#### WHAT IS BEING ASKED
Identify every line in the entries below that contains the word "Please", and copy each such line in full.

--- start of SUPPLIED DATA ---

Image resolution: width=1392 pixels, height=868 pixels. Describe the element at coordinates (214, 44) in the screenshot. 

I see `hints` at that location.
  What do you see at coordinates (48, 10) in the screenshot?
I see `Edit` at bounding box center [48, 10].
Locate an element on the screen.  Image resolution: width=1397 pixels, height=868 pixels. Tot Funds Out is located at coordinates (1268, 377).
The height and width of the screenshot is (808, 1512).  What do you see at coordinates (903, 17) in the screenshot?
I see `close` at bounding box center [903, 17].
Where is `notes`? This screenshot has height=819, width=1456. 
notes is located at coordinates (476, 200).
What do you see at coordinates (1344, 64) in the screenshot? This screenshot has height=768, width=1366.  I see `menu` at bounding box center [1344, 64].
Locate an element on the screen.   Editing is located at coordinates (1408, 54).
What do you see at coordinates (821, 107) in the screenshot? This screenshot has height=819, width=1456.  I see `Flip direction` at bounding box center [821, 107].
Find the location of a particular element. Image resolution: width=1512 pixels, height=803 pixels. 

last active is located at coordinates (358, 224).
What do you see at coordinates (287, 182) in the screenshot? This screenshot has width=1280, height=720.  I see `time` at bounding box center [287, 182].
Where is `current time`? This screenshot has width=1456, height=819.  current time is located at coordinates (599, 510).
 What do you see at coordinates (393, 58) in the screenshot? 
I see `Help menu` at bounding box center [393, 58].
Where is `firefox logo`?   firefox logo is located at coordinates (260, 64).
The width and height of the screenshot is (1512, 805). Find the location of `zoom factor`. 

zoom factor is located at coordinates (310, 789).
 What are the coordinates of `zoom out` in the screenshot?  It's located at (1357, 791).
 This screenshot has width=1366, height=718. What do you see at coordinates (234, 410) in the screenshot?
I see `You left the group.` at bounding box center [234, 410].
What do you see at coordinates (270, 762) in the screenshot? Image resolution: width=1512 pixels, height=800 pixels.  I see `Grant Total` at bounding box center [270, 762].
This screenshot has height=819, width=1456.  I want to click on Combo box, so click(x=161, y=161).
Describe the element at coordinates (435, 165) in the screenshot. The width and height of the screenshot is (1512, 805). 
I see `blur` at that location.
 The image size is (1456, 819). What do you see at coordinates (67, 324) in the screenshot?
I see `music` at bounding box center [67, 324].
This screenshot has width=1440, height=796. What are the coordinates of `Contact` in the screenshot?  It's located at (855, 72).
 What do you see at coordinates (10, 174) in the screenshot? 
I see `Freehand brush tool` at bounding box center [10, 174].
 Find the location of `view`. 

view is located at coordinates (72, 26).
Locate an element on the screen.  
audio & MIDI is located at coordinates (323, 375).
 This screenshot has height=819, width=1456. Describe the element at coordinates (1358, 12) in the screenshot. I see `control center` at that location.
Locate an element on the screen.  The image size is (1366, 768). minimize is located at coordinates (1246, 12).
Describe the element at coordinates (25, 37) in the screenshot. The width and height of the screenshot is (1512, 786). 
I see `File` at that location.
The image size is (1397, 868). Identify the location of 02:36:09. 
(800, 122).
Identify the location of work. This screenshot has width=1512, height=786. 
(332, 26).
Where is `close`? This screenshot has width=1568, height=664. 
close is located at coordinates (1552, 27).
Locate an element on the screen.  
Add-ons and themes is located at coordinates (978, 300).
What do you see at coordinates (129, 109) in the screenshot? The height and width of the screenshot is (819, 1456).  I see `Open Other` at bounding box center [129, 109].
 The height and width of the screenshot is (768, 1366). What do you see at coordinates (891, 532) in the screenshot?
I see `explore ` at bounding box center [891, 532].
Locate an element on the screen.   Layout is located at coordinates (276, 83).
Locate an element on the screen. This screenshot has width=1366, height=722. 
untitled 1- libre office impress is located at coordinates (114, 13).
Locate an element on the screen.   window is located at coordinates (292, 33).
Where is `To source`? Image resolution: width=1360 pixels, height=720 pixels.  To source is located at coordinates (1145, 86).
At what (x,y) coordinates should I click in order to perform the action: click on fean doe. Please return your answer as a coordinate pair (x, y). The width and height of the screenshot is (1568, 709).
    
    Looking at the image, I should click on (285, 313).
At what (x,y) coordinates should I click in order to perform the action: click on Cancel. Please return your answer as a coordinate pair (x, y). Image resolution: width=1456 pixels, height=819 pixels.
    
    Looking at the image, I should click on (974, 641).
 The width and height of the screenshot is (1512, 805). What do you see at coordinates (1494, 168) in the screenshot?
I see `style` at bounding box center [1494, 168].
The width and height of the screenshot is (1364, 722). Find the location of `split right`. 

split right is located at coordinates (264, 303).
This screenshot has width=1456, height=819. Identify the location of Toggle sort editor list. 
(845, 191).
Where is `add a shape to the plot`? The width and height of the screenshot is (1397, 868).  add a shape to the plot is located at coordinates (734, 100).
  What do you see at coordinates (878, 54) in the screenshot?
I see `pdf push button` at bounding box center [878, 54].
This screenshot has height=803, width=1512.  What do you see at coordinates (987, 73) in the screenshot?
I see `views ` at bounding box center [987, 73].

--- end of SUPPLIED DATA ---

#### RESPONSE TO THE TASK
At what (x,y) coordinates should I click in order to perform the action: click on fean doe. Please return your answer as a coordinate pair (x, y). The width and height of the screenshot is (1568, 709).
At what (x,y) coordinates should I click in order to perform the action: click on Cancel. Please return your answer as a coordinate pair (x, y). Image resolution: width=1456 pixels, height=819 pixels.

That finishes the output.